In Jerusalem, the Israeli government said today it was taking Saddam's threat seriously, and Prime Minister Yitzhak Shamir said all Israelis were ready to "confront, prevent and . . . defend ourselves" against Iraq.

Soviet Foreign Minister Eduard Shevardnadze, who attended today's U.N. session here, called Saddam's threats "inadmissible," saying that "any attacks would unleash a war and that would mean disaster."

British Foreign Secretary Douglas Hurd told reporters he thought it significant that Saddam spoke so bitterly of the embargo since Iraq previously had contended that it was having no effect.

The Security Council, which has adopted several resolutions against Iraq since the invasion, is collaborating on a new one that would extend the sea blockade already in effect against Iraq to the air.
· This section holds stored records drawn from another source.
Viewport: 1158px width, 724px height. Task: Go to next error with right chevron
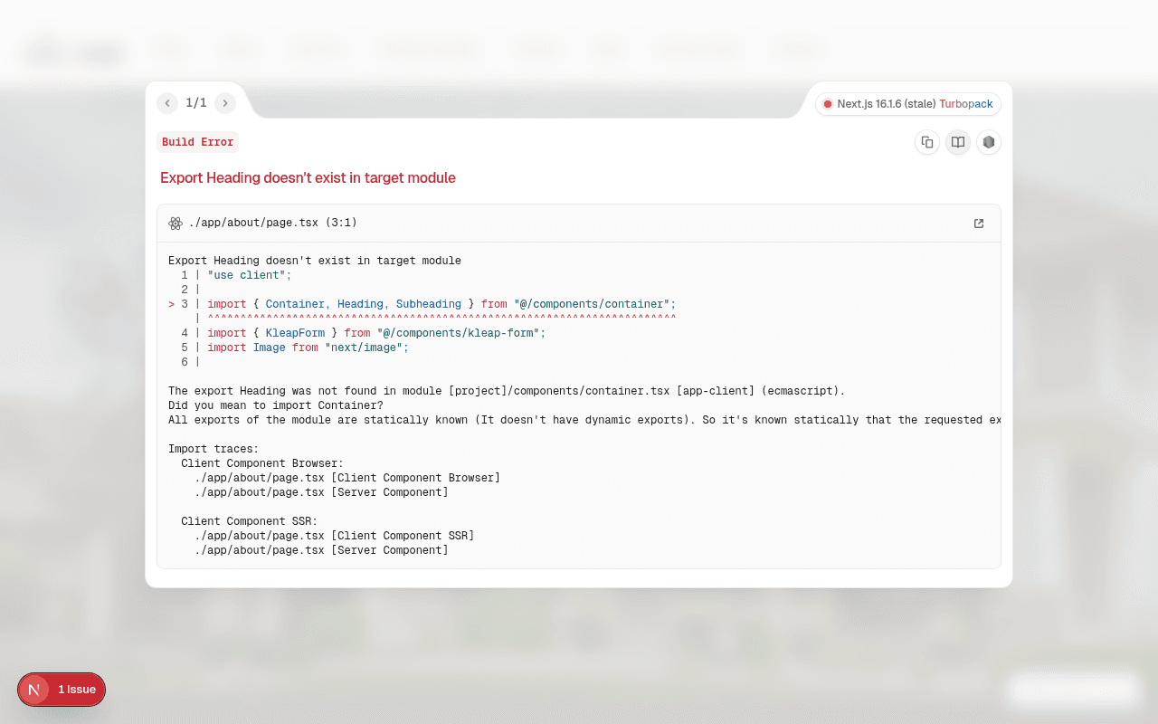(225, 103)
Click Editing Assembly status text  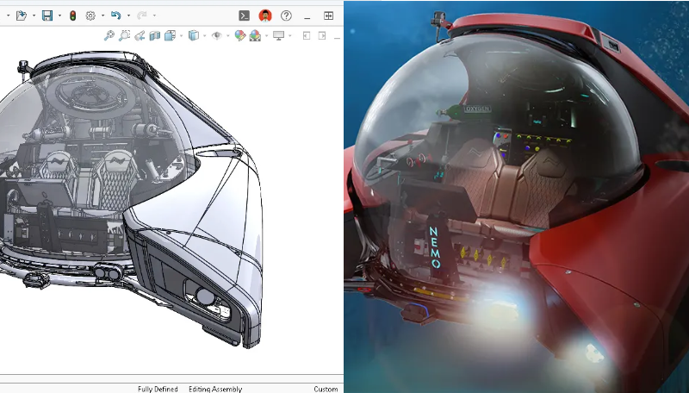pyautogui.click(x=215, y=389)
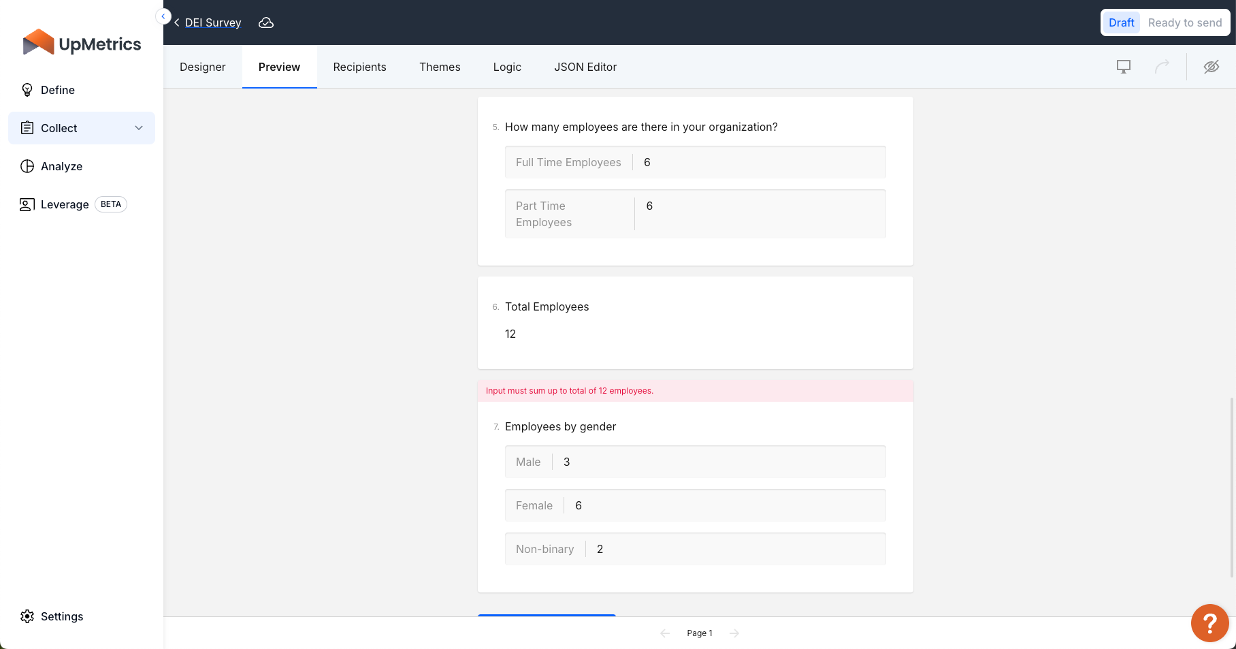Open the Analyze section in sidebar
Image resolution: width=1236 pixels, height=649 pixels.
coord(61,166)
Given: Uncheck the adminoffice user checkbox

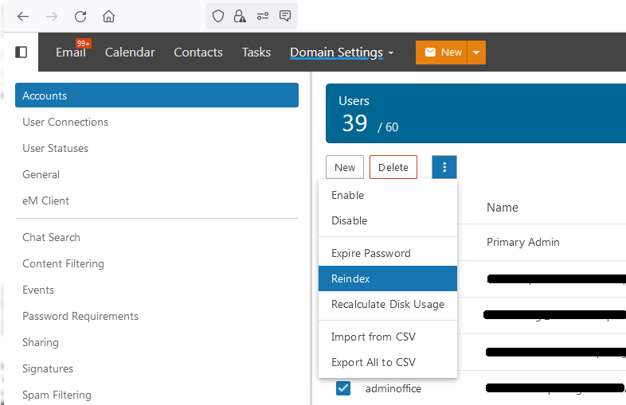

The 15 council members met tonight on wording to be considered Tuesday at a special meeting of foreign ministers.

One violation of the trade embargo, which bars all shipments to Iraq unless cleared by the Security Council, was plainly visible today in Amman, Jordan, where a convoy of trucks loaded with rice, powdered milk and other foodstuffs began to move toward Baghdad with horns honking and flags flying. Saddam has widespread support in Jordan, although other Arab nations have supported the multi-national effort against him.

Diplomats here said they would not comment on Mitterrand's intent until they had an official translation of his remarks, which were made in French.

Members of the French delegation in New York said they did not have a clear idea of Mitterrand's intent because he revised most of his speech just before delivery and left New York for home almost immediately afterward. Some sources suggested that he might have been influenced by domestic political considerations and took a flexible line to calm fears within France of a new gulf war.

Other sources said that while Mitterrand might be signaling tactical differences with the United States, he made clear that France seeks the same results as the other members of the Western alliance.

Mitterrand said that Kuwait's sovereignty "is not negotiable," called the taking of hostages "disgusting behavior" and lashed out at Saddam for "not giving one gesture, not one word, not even a glimmer" of complying with Security Council resolutions demanding that Iraq leave Kuwait and free the hostages. He noted that France is sending 4,200 ground troops to Saudi Arabia in addition to the naval and air forces it already has in the gulf area.

He also spoke angrily of how Iraqi soldiers ransacked the French ambassador's residence in Kuwait City on Sept. 14 and arrested French citizens there. The Iraqi news agency reported Sunday that Iraq had apologized for the incident, but Mitterrand said: "If there was a mistake, why proclaim it so late and why increase the number of hostages with new victims?"

In Paris, the French government today dismissed the Iraqi apology and called for the immediate release of all foreign hostages.

A French Foreign Ministry spokesman said no official apology had yet been conveyed through diplomatic channels. "Excuses are fine, but we are waiting for Iraq to allow French citizens to leave in a normal manner," Interior Minister Pierre Joxe said in a radio interview.

Among other speakers here today, Iranian Foreign Minister Ali Akbar Velayati spoke scornfully of how the United Nations has shown so much concern for Kuwait but did not take such draconian measures as an embargo to assist Iran in its eight-year war with Iraq. Velayati, however, gave no sign that Iran intends to violate its publicly stated policy of observing the embargo.

In Tehran today, visiting Syrian leader Assad extended his stay for a fourth day apparently to continue talks on the gulf crisis and the Western hostages being held by pro-Iranian gunmen in Lebanon. Assad, an archrival of Saddam's, is believed to be attempting to persuade Iran to abide by the U.N. embargo.

Washington Post staff writer Ann Devroy in Washington and correspondent William Drozdiak in Paris contributed to this report.